• _Objetivo del ejercicio_: Reescribe todas las líneas del listado, desde su comienzo hasta la línea que contiene "[x=240, y=219]", ambas incluidas. Desplaza las coordenadas de las respuestas sumando 109 a cada número y deja todo lo demás igual.

[Registros almacenados]
============================================================
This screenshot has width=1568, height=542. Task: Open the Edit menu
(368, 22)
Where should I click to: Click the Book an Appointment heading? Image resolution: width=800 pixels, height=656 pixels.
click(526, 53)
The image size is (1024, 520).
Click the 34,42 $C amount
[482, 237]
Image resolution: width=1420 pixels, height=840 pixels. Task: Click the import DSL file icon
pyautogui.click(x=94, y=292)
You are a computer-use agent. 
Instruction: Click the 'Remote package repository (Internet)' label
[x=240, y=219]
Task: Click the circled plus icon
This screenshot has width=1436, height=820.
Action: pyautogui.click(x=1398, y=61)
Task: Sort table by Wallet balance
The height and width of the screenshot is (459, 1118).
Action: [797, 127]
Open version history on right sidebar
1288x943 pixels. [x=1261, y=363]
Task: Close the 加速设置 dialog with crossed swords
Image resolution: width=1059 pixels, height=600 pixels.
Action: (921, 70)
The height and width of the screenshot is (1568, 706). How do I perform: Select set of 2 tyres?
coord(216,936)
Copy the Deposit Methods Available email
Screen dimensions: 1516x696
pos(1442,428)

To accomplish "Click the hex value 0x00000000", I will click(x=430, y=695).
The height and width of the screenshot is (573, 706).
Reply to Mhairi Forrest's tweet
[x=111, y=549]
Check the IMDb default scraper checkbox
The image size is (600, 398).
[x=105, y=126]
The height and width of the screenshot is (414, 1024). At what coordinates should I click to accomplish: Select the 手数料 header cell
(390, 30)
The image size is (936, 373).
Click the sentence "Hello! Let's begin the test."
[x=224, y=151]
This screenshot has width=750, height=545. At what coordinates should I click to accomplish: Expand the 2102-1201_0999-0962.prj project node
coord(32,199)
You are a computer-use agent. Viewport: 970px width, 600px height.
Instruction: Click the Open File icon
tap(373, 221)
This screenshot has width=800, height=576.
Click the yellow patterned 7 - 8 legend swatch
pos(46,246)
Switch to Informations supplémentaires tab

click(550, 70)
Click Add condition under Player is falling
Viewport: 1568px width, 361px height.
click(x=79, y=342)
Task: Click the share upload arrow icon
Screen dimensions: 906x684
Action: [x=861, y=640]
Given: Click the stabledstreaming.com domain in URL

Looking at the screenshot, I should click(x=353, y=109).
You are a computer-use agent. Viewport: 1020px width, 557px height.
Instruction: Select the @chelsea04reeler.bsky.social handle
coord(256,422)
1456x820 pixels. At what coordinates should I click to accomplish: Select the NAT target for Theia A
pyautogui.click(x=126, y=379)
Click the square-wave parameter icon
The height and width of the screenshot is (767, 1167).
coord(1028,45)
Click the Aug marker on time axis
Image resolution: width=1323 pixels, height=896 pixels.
============================================================
• _Respuesta al ejercicio_:
This screenshot has width=1568, height=542. Task: Open the Edit menu
(477, 131)
Where should I click to: Click the Book an Appointment heading? Image resolution: width=800 pixels, height=656 pixels.
click(635, 162)
The image size is (1024, 520).
Click the 34,42 $C amount
[591, 346]
Image resolution: width=1420 pixels, height=840 pixels. Task: Click the import DSL file icon
pyautogui.click(x=203, y=401)
You are a computer-use agent. 
Instruction: Click the 'Remote package repository (Internet)' label
[x=349, y=328]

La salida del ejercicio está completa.